- Italian 1977 poster
- Genre: Historical drama
- Created by: Renato Castellani
- Starring: Philippe Leroy
- Narrated by: Giulio Bosetti (and onscreen presenter)
- Theme music composer: Roman Vlad
- Country of origin: Italy
- Original language: Italian

Production
- Running time: 270 min (five 54-minute episodes)
- Production companies: RAI Televisión Española ORTF Istituto Luce

Original release
- Release: 24 October 1971 (Italy)

= The Life of Leonardo da Vinci =

La Vita di Leonardo da Vinci — in English, The Life of Leonardo da Vinci — is a 1971 Italian miniseries created by Renato Castellani. The series is based largely on a biography in Giorgio Vasari's Le vite de' più eccellenti pittori, scultori e architettori.

== Synopsis ==
The life and development of Leonardo da Vinci are presented and analyzed with lingering myths being addressed and laid to rest along the way.

==Cast==
- Philippe Leroy as Leonardo da Vinci
- Riad Gholmie as Francis I of France
- Giampiero Albertini as Ludovico Sforza
- Renzo Rossi as Sandro Botticelli
- Bruno Cirino as Michelangelo
- Marta Fischer as Isabella of Aragon
- Enrico Osterman as Niccolò Machiavelli
- Mario Molli as Andrea del Verrocchio
- Carlo Simoni as Francesco Melzi
- Bianca Toccafondi as Isabella d'Este
- Bruno Piergentili as Salaì (Gian Giacomo Caprotti)

== Production ==
This was written and directed by Renato Castellani and produced by RAI, Televisión Española, ORTF and Istituto Luce. Everything was filmed entirely on location in Italy and France.
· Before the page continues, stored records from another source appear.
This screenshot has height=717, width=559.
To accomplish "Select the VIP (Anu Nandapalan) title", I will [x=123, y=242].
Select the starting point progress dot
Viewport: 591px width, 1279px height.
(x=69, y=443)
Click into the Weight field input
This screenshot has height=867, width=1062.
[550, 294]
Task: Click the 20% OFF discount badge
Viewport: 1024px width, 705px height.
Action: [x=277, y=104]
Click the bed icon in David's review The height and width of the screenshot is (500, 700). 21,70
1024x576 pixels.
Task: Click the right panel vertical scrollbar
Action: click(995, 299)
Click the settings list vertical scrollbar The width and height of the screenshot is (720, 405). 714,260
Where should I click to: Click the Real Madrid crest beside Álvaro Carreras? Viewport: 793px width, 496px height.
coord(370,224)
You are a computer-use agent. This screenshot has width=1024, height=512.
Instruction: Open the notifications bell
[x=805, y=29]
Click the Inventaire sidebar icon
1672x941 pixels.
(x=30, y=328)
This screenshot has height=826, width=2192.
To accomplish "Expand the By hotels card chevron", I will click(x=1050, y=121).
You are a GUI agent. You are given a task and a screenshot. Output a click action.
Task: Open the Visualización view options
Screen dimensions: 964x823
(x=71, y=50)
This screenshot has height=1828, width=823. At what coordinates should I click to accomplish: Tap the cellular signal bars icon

The final credits feature Ornella Vanoni singing Leonardo's famous aphorism, put to music by Romanian composer Roman Vlad as "La canzone di Leonardo."

== Release ==

DVD cover (2003)

In Italy, the series was broadcast in five episodes from October 24 to November 21, 1971, on Programma Nazionale. It was made in color, even though the Italian government had not yet adopted this technique. Later, CBS distributed the series in the United States with English-language dubbing, airing it on Sunday nights from August 13, 1972, to September 10, 1972. In Quebec, the series was broadcast from September 7, 1973, on Radio-Canada Television, and in France from May 2, 1974, on the second channel of ORTF and rebroadcast in April 1980 on the first channel.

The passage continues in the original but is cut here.